A Operação Terra Desolata, da Polícia Federal, desbaratou uma organização criminosa que envolve dezenas de empresas, cooperativas e funcionários fantasmas para um esquema de extração ilegal e venda de ouro para o exterior, como o Estadão. A escolha do nome da operação, em outubro, não foi mera citação à expressão italiana que significa “Terra Devastada”. Um dos principais elos da quadrilha é a atuação de uma família de italianos que atua há décadas no comércio de ouro.

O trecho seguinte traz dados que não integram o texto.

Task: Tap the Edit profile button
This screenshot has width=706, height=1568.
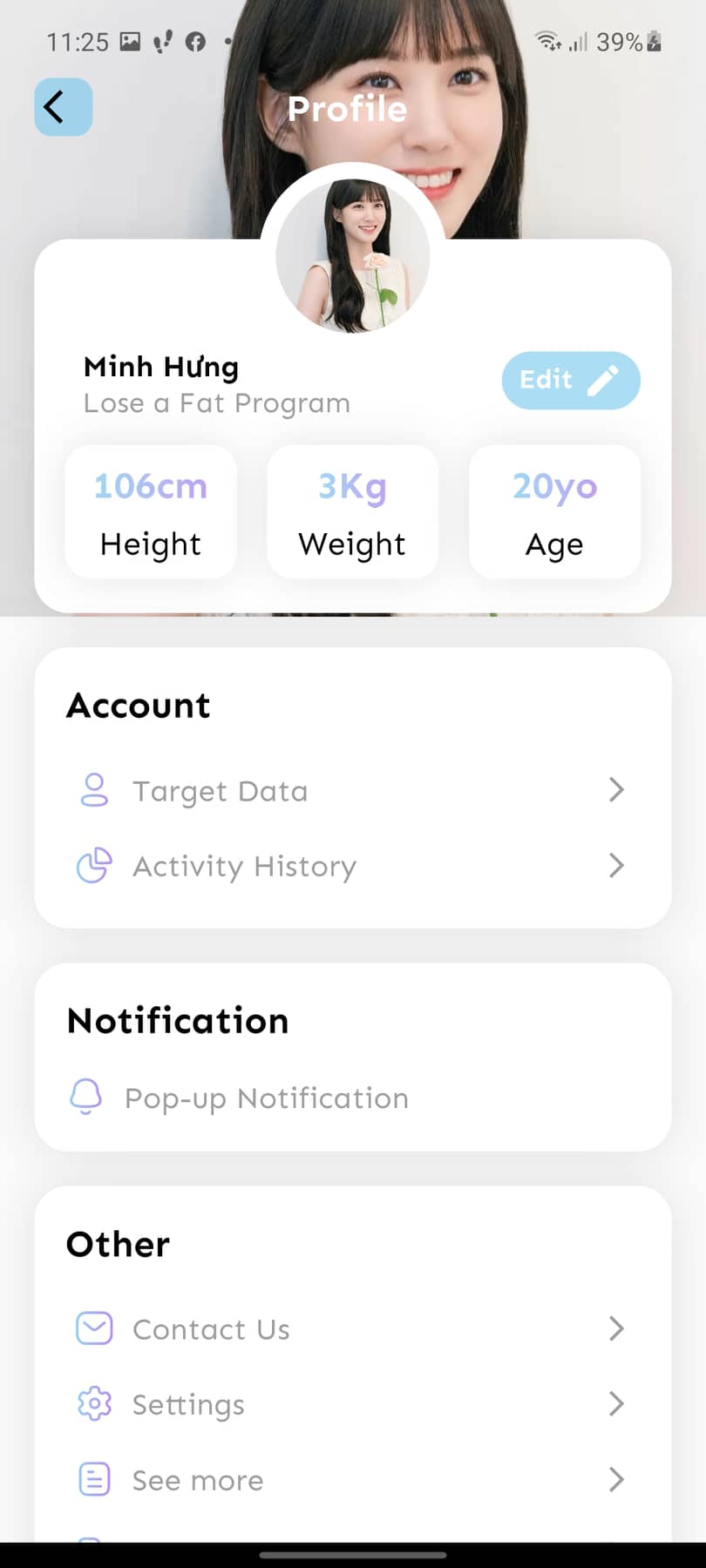Action: pyautogui.click(x=570, y=380)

Pai e filho, Mauro Dogi e Giacomo Dogi chegaram a adiantar dezenas de milhões a agentes do garimpo, para receber depois a mercadoria retirada ilegalmente da terra indígena Kaiapó, no sul do Pará.
O inquérito aponta que a empresa da família Dogi, a CHM do Brasil, sediada em Goiânia, fez 3.179 operações de compra de joias, pedras e metais preciosos no período de cinco anos entre setembro de 2015 a setembro de 2020, movimentando mais de R$ 2,142 bilhões.
O Estadão tentou contato com os citados na reportagem. Eles cumprem prisão preventiva. Foram procurados, portanto, os advogados, que também não foram encontrados ou não se manifestaram. Mauro Dogi não foi preso na operação, mas a reportagem também não conseguiu contato com ele. Além disso, o Estadão não conseguiu contato com a empresa CHM do Brasil.
Só para garimpeiros do Sul do Pará, os quais raramente têm o documento de permissão de lavra garimpeira, a empresa desembolsou nada menos que R$ 246,5 milhões no período, valor que corresponde a cerca de mil quilos de ouro extraído de forma ilegal.
O negócio era viabilizado por meio da empresa CHM do Brasil Metais, que tem sede em Goiânia, e sua parceira diretamente na Itália, a empresa Chimet SPA Recuperadora e Beneficiadora de Metais, conhecida mundialmente em recuperação e refino de metais preciosos. É uma parceria de décadas. Mauro Dogi, que fundou a CHM do Brasil, e trabalhou antes para a Chimet.
O Conselho de Controle de Atividades Financeiras (Coaf) levantou que a italiana Chimet SPA remeteu à CHM do Brasil mais de R$ 2,106 bilhões. A Chimet SPA foi acionada pelo Estadão, mas não se manifestou.
ANTECEDENTES
Conforme a investigação, os nomes de Mauro e Giacomo não são novidade em inquéritos policiais. Ambos têm antecedentes criminais ligados a comércio ilegal de minério e já foram citados como principais destinatários do ouro ilegal extraído de terras indígenas da região de Cumaru do Norte, no Pará.
A negociação para compra de ouro incluía uma série de empresas e pessoas, mas dois intermediários se destacavam: os irmãos Walterly Guedes Pereira dos Santos e Vergelina Pereira dos Santos. A confiança dos italianos nas operações com Walterly era tanta que, em dois anos e quatro meses, o investigado recebeu diretamente da empresa CHM do Brasil, em 102 operações, mais de R$ 14,5 milhões como “antecipação para entrega de mercadoria futura” de joias, pedras e metais preciosos”.
O problema é que nem Walterly, sua irmã ou sua empresa, a W.G.P. dos Santos Comércio de Metais, tem autorização de compra e venda de ouro ou permissão de lavra garimpeira, além de não serem classificados como Distribuidora de Títulos e Valores Mobiliários (DTVM). Ou seja: não têm condição para realizar atividades relacionadas ao comércio de minério e metais preciosos.
A PF concluiu que Vergelina atuava como braço operacional do irmão. O Coaf identificou que ela fez 142 saques nas contas bancárias de Walterly, em 20 meses, com movimentação de mais de R$ 16,175 milhões. Os saques, em sua maioria, se destinavam a pagamentos a fornecedores. As exportações eram feitas, muitas vezes, em voos privados, sem conhecimento das autoridades nem passar pelo Sistema Integrado de Comércio Exterior.
O Estadão não conseguiu contato com os investigados Giacomo Dogi, Walterly Guedes Pereira dos Santos e Vergelina Pereira dos Santos.